§ WRITTEN REQUEST
Copy the stretch from the line containing "open [533, 589]" through the line containing "survey (535, 1075)", changing "center point" to "midpoint" and leaving all else the same. Give only those lines.
— START OF EXERCISE DATA —
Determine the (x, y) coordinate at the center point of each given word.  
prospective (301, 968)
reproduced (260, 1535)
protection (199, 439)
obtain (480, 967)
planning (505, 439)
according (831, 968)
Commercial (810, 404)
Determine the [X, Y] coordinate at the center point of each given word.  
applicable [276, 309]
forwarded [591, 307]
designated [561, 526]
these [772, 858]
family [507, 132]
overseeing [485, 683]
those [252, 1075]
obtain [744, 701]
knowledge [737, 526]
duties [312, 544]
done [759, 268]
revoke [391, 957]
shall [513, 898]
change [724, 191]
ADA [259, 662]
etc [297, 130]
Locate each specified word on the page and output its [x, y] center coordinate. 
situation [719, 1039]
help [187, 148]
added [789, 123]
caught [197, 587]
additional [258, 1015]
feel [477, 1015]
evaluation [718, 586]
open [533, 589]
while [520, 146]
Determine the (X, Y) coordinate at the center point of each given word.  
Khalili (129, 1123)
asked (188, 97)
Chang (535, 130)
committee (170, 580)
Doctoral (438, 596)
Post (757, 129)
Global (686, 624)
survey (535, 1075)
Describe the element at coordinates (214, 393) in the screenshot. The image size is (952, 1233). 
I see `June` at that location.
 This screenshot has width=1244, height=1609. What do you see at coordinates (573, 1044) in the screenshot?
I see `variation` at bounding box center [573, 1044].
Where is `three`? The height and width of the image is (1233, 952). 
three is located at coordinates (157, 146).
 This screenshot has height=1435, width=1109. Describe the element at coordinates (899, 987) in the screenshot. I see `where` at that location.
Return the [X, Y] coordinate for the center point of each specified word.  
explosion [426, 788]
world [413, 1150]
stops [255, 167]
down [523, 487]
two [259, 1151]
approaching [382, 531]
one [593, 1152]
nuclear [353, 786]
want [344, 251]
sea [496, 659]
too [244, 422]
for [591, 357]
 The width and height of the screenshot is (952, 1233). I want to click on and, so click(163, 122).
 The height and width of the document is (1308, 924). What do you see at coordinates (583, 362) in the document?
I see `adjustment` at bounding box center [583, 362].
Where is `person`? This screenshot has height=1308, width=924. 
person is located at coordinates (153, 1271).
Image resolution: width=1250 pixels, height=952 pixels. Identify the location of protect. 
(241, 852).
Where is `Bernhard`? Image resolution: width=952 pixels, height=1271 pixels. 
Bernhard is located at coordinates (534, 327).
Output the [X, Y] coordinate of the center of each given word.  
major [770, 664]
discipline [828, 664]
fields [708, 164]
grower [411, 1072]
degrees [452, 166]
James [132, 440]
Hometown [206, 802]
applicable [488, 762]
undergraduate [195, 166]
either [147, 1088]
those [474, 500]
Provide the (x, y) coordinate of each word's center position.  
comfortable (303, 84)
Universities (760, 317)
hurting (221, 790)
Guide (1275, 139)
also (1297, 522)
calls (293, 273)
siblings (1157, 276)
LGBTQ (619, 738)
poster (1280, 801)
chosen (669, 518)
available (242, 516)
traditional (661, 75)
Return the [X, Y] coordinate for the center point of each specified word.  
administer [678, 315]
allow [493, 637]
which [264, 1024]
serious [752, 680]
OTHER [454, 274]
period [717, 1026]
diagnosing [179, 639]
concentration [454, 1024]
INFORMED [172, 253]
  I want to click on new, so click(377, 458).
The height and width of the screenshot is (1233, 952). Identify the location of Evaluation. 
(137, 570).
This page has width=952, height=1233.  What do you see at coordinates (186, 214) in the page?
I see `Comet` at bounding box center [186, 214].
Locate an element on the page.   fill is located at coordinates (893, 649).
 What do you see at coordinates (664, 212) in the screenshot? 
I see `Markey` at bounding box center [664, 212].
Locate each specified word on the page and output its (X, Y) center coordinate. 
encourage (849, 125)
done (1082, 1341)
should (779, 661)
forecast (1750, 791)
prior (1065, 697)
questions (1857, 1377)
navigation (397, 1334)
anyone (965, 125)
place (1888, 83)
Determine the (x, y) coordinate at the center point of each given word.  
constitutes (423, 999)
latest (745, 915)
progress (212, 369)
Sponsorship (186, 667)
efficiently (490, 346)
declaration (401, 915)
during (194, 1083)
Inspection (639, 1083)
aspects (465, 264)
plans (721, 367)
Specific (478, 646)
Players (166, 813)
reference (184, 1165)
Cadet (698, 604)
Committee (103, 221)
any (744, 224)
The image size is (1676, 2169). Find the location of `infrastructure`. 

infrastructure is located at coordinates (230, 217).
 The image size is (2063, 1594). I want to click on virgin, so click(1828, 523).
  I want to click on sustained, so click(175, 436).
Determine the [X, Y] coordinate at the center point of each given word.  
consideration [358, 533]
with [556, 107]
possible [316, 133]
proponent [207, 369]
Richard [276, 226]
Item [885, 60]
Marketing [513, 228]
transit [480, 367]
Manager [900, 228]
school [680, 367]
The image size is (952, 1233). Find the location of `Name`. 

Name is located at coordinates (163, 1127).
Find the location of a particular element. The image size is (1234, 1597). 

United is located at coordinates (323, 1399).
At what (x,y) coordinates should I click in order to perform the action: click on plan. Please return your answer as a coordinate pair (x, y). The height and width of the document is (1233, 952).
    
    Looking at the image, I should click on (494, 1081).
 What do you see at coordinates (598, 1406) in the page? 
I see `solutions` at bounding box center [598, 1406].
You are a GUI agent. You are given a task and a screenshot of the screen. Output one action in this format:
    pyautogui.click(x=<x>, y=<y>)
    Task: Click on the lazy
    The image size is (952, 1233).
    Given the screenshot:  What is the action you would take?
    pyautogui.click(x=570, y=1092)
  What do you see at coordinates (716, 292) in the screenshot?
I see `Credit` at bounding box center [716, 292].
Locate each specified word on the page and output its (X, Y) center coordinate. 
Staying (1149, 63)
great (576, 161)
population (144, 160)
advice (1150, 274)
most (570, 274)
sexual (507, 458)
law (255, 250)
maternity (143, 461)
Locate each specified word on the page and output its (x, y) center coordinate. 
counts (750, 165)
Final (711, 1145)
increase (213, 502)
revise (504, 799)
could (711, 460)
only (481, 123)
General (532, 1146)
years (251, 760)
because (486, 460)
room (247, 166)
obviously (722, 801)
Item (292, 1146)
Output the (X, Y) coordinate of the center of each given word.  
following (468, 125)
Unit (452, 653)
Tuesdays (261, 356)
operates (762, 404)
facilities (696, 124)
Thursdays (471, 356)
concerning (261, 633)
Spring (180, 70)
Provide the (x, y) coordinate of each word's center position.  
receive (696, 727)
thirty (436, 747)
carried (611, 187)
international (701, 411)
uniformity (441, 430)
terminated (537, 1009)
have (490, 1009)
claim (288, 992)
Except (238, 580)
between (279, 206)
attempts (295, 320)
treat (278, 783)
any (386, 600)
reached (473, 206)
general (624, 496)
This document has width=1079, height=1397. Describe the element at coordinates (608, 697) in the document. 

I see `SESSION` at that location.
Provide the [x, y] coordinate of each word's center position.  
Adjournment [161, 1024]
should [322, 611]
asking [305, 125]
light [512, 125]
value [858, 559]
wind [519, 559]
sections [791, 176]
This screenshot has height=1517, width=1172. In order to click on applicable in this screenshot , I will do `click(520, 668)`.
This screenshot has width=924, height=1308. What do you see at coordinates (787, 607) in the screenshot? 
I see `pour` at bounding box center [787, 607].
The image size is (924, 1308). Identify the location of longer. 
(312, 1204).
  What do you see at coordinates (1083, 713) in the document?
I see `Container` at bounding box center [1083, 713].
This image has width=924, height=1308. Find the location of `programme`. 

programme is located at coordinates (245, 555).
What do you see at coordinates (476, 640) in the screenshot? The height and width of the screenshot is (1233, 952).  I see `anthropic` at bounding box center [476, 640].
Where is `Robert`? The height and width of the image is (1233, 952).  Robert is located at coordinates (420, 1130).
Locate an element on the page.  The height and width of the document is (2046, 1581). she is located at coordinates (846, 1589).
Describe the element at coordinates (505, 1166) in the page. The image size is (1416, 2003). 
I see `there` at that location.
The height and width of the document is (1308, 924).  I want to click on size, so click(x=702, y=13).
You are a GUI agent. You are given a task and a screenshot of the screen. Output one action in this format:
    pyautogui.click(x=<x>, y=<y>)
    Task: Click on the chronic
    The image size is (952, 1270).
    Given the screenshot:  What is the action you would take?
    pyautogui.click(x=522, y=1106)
— END OF EXERCISE DATA —
§ OUTPUT OF THE EXERCISE
open [533, 589]
while [520, 146]
Determine the (X, Y) coordinate at the midpoint of each given word.  
Khalili (129, 1123)
asked (188, 97)
Chang (535, 130)
committee (170, 580)
Doctoral (438, 596)
Post (757, 129)
Global (686, 624)
survey (535, 1075)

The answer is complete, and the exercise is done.